This graph summarises part of the work carried out with the daily prices of hotel establishments (hotels and guesthouses) scraped from the internet. For the capture of data we relied on different web-scraping methods and as we became more familiar with the structure of the website the quality of the data also improved. The studied universe is incomplete given that not all accommodation offers the option of online booking, accommodation coverage currently stands at approximately 75%. The scraped data were merged with the Eustat Survey on Tourist Establishments in order to obtain additional information from the hotels and guesthouses directory. Among the preparatory work that was carried out was the detection of atypical values, the imputation of missing data and finally various types of clusterings of the daily price series.
Clustering with absolute prices: In this clustering, the hotel establishments have been grouped via absolute prices. We have relied on the Euclidean distance to group the series because, among other reasons, it is simple to understand and because the desired results were obtained. For its part, the PAM method (Partitioning Around Medoids1 ) was used to classify the series, of the cluster package, based on the K-means method.
Clustering with normalised prices: In this clustering, the hotel establishments have been grouped via normalised prices. We relied on the Min-Max method; that is, the prices of each of the hotels have changed scale, between 0 and 100. This change of scale is done to compare all the hotels and guesthouses in the same way so that their trend can later be analysed and the classification can be conducted accordingly. We relied on the Euclidean distance to group the series and the PAM method (Partitioning Around Medoids1 ) for the classification of the series, of the cluster package, based on the K-means method.

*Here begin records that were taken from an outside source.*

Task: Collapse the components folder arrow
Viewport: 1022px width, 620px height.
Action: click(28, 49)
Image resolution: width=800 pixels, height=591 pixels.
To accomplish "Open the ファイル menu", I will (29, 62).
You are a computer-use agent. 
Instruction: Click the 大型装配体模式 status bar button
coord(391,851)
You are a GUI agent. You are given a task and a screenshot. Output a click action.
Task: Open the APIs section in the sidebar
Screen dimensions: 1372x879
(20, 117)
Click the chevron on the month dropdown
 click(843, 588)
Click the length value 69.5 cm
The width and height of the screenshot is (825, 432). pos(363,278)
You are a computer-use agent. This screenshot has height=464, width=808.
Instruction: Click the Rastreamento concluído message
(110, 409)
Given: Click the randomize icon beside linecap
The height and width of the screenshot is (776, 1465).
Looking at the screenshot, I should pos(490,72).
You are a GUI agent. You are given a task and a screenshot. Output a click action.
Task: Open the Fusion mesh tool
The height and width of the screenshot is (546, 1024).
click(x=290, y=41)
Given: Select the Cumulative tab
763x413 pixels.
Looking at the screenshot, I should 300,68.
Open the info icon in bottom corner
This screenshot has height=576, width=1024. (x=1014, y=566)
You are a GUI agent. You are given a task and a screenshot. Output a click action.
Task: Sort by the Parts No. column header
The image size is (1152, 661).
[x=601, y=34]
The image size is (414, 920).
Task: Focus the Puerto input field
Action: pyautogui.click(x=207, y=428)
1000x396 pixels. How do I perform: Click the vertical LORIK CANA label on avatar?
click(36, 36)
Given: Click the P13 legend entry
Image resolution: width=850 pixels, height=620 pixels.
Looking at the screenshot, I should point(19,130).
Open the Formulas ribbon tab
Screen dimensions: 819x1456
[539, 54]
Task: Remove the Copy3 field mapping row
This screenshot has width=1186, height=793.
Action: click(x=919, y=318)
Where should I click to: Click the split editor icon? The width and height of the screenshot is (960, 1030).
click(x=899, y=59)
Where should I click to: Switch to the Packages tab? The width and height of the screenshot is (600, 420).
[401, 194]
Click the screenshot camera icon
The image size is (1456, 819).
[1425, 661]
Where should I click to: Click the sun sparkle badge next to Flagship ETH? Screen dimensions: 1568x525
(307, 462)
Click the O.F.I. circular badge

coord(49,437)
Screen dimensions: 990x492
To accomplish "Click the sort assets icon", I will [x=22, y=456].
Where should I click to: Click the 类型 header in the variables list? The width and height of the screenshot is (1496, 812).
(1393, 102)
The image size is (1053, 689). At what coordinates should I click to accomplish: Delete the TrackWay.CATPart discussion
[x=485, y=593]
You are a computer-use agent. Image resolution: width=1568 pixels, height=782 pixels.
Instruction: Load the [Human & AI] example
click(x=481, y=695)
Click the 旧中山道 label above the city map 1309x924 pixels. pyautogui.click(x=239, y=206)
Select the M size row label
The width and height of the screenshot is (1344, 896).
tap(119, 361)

Clustering with volatility: This clustering is based on volatility in order to measure the changes presented by the prices from one day to another. The main objective of this grouping is to conduct a classification of the hotels and guesthouses that modify their price considerably, slightly or not at all in the short term. It was based on a measurement used in economics. Close-to-Close Volatility or Close/Close Volatility.
The main idea of this measurement consists of analysing the difference between consecutive days through the logarithm and subsequently calculating the standard deviation of these values.